A prominent Chinese commentator said on Saturday he deleted a tweet warning of military retaliation should U.S. fighter jets escort House Speaker Nancy Pelosi on any visit to Taiwan, after Twitter blocked his account.
Pelosi, No. 3 in the U.S. line of presidential succession, after President Joe Biden and Vice President Kamala Harris, signaled on Friday she was embarking on a trip to Asia.
She did not mention Taiwan, but speculation of her visiting the democratically ruled island, claimed by Beijing, has intensified in recent days, fueling tensions beyond the Taiwan Strait.
Chinese President Xi Jinping warned Biden in a phone call on Thursday that Washington should abide by the one-China principle and "those who play with fire will perish by it."
Hu, former editor-in-chief of state tabloid Global Times, wrote on China's microblog Weibo: "I've conveyed the message: if the U.S. military sends fighter jets to escort Pelosi to Taiwan, then the move would take the vile nature of such a visit to another level, and would constitute aggression."
If Pelosi were to visit Taiwan, Hu, a nationalist firebrand with a wide Twitter following, wrote, "Our fighter jets should deploy all obstructive tactics.

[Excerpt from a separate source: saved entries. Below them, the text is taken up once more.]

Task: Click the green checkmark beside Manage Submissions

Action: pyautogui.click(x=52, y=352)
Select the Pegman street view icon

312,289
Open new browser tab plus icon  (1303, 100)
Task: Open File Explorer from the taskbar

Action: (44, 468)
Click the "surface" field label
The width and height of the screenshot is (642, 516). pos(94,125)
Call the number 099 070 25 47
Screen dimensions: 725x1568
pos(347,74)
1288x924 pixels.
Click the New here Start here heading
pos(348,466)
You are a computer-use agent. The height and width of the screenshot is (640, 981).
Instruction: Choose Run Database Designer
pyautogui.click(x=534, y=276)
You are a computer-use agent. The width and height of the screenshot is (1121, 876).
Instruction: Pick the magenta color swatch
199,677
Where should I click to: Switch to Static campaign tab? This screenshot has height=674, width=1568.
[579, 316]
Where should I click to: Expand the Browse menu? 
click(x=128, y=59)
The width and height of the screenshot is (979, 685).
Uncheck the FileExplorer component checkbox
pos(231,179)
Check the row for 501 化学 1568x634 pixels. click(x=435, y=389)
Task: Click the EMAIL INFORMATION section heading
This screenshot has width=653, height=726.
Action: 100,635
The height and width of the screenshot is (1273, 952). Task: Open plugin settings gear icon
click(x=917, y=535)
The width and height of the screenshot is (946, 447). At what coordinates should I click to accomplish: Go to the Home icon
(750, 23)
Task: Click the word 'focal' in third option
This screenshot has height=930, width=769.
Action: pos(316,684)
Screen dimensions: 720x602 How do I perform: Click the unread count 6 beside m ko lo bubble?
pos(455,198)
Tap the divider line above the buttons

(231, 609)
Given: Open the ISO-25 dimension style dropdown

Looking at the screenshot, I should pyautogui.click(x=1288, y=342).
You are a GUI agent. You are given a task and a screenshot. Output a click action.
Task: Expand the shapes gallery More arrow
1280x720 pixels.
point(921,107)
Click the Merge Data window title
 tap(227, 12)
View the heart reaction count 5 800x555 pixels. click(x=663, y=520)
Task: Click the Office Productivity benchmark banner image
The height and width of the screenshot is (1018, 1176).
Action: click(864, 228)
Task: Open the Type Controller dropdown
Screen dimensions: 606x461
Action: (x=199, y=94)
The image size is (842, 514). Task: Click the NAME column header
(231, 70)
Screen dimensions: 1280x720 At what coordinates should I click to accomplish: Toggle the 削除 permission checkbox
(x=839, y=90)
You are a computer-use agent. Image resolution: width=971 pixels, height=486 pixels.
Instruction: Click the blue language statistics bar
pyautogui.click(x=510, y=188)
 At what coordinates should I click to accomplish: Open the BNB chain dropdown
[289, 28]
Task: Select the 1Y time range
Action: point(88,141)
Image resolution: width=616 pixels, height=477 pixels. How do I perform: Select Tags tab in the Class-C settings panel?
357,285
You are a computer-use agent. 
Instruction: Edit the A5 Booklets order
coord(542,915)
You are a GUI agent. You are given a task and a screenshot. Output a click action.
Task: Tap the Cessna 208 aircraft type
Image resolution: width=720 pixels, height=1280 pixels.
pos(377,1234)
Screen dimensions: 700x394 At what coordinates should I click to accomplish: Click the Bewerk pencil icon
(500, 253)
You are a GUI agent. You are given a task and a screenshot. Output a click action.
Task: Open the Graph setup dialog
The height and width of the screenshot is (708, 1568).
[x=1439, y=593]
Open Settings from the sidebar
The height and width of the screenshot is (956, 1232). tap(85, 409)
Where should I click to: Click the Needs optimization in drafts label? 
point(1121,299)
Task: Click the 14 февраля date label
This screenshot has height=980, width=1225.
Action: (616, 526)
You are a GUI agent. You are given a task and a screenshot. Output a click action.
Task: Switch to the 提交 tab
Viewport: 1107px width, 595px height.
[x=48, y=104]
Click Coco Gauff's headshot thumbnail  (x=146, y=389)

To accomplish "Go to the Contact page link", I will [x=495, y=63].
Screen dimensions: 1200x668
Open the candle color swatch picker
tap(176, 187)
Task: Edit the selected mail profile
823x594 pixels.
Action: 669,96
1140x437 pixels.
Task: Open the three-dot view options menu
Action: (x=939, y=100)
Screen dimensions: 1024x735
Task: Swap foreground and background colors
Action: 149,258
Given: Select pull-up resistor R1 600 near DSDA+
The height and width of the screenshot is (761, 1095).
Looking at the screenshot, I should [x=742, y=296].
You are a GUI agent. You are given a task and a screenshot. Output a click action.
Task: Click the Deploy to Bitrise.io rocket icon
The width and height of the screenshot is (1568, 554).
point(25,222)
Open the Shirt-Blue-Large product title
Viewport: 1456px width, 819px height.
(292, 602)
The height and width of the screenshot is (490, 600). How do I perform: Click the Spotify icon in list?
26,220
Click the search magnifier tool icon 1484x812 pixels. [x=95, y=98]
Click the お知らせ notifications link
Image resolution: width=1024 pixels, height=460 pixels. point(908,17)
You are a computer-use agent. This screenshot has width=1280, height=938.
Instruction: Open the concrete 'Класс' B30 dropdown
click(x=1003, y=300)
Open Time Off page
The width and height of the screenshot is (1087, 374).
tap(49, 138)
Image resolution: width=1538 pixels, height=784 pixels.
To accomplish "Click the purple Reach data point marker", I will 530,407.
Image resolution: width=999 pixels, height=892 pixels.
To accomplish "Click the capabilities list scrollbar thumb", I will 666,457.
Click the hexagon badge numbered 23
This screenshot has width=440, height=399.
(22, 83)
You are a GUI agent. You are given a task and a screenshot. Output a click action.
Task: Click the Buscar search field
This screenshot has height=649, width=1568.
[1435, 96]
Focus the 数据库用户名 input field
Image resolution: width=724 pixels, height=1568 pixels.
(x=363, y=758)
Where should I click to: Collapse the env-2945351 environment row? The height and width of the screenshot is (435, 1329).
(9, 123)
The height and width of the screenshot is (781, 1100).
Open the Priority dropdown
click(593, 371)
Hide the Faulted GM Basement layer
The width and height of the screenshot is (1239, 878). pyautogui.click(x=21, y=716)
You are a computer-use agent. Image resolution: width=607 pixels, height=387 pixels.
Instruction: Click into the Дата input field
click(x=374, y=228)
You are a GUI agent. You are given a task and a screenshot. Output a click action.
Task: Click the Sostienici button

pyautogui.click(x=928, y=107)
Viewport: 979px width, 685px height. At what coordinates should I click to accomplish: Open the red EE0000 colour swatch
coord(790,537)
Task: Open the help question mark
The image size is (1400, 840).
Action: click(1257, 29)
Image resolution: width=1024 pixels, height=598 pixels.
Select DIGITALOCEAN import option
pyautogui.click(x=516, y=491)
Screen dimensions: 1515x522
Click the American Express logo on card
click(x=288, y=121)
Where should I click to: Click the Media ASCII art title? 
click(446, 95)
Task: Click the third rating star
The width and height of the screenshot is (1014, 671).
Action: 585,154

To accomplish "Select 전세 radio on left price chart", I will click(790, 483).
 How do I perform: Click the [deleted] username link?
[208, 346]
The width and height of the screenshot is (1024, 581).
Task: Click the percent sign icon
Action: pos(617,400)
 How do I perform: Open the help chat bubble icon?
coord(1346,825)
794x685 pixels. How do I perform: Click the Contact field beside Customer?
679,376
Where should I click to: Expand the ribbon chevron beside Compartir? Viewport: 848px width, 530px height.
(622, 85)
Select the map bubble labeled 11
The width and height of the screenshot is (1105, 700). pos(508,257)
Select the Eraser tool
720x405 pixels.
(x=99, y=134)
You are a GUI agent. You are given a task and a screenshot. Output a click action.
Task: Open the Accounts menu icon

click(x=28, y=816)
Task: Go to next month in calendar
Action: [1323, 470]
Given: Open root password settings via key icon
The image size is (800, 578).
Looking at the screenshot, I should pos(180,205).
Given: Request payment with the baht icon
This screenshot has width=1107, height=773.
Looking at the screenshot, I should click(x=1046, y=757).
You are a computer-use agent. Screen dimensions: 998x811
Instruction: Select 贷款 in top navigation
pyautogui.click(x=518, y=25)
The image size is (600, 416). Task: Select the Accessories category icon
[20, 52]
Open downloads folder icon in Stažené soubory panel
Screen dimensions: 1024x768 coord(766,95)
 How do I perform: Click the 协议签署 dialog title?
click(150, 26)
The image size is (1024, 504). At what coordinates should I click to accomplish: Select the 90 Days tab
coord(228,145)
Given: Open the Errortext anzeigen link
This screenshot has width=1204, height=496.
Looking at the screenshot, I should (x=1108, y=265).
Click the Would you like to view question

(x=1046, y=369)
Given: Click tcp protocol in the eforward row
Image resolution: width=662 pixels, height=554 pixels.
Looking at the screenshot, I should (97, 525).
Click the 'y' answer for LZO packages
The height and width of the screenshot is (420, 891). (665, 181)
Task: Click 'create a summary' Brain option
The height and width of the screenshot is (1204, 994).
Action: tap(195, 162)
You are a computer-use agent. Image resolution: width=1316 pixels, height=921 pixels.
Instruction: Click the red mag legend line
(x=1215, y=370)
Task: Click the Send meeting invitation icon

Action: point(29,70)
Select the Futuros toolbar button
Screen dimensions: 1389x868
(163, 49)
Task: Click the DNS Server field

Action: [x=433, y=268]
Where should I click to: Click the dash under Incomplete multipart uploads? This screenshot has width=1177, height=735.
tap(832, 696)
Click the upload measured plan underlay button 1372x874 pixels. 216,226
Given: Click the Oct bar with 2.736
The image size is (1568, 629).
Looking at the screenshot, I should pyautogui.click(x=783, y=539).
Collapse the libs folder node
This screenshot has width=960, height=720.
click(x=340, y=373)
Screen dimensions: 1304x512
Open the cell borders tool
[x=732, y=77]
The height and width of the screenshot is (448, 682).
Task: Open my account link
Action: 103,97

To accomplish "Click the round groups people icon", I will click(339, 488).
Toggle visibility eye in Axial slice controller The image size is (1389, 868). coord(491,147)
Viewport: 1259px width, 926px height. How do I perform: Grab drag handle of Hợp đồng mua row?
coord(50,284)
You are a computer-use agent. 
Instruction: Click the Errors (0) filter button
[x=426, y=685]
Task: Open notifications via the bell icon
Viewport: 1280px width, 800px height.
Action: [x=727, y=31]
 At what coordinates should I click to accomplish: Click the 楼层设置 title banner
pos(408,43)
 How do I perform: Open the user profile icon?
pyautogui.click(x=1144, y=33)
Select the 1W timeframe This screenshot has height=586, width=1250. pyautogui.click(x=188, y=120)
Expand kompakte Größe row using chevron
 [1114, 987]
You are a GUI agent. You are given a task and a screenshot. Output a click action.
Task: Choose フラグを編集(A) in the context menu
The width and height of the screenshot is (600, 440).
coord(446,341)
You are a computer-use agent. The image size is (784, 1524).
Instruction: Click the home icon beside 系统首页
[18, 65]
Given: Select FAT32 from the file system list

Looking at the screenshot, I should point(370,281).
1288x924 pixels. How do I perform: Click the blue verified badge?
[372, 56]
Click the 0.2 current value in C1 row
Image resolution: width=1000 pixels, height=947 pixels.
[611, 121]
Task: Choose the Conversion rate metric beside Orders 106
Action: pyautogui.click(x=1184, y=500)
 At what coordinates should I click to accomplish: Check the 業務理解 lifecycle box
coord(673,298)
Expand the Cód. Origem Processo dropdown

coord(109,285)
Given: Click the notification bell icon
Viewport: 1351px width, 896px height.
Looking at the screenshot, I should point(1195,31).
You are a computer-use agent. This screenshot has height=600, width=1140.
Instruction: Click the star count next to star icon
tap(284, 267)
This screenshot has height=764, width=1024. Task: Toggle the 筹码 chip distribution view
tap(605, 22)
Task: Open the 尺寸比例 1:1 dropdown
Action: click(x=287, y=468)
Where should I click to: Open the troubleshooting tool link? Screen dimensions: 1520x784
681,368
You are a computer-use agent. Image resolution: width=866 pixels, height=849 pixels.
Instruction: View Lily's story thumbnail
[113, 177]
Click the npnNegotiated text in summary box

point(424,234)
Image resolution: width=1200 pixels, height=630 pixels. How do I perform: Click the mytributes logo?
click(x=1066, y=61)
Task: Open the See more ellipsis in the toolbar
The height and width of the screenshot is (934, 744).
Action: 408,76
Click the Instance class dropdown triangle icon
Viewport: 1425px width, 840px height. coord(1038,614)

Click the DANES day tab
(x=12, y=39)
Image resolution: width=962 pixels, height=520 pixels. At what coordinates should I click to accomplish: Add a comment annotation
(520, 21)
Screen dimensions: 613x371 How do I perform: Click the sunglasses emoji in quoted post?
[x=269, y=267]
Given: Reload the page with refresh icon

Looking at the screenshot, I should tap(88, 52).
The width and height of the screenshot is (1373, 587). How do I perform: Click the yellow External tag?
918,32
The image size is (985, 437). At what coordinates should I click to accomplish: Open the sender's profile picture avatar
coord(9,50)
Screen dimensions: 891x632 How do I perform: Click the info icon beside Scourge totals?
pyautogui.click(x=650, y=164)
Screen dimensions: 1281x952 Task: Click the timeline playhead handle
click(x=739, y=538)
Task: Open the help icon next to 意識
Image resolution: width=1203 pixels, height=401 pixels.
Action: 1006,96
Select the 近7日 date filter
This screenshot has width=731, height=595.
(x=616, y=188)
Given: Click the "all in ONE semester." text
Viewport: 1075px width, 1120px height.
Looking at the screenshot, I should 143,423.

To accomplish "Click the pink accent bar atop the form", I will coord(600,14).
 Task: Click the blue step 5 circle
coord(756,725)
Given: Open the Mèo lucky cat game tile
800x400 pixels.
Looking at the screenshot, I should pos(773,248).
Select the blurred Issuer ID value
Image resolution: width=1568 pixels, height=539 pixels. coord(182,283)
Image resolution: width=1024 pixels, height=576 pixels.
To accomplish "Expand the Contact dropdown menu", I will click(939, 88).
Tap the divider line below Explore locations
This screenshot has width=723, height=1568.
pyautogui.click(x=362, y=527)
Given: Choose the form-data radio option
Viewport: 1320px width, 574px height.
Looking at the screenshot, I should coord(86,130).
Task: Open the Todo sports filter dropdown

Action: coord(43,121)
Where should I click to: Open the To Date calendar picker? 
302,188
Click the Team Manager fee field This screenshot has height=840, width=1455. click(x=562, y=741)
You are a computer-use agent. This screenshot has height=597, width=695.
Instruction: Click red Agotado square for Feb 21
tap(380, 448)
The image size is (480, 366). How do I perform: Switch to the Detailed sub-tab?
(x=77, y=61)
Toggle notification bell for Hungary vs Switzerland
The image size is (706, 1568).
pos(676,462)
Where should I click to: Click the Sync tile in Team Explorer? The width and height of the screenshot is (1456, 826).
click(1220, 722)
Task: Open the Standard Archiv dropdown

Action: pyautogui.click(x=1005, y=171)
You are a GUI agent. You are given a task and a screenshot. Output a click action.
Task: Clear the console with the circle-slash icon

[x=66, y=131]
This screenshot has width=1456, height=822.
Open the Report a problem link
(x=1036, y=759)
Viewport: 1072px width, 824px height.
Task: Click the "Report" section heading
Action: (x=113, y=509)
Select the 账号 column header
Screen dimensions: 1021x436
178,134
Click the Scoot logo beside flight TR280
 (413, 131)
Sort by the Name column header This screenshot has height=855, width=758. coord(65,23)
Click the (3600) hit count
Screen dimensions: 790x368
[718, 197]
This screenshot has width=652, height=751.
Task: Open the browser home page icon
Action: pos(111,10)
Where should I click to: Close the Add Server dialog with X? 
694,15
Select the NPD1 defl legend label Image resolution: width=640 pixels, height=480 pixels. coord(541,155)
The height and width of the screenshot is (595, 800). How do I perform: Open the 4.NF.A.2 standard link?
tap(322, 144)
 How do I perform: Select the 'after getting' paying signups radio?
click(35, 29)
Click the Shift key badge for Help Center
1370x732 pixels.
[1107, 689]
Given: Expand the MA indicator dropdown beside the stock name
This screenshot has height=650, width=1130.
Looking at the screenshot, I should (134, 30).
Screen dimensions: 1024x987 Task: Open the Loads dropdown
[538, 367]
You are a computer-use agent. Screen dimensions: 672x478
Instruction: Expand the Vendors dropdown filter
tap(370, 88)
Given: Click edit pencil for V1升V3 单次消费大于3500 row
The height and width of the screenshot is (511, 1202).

If those are still ineffective, I think it is okay too to shoot down Pelosi's plane."
Hu said he had to delete the tweet to unlock his Twitter account, which had been blocked as the tweet was deemed by Twitter to have violated the platform's rules and had to be removed by the account holder.
Twitter did not immediately respond to a Reuters request for comment.
On Friday, a White House national security spokesperson said the United States had observed no evidence of looming Chinese military action against Taiwan, when asked about a possible visit to the island by Pelosi.
Visits by U.S. officials to Taiwan are a source of tension between Beijing and Washington, which does not have official diplomatic ties with Taiwan but is bound by law to provide the island with the means to defend itself.
The United States has a large military presence in the Asia-Pacific, including around the South China Sea, through which a U.S. aircraft carrier is traversing as part of what the U.S. Navy said was a routine patrol.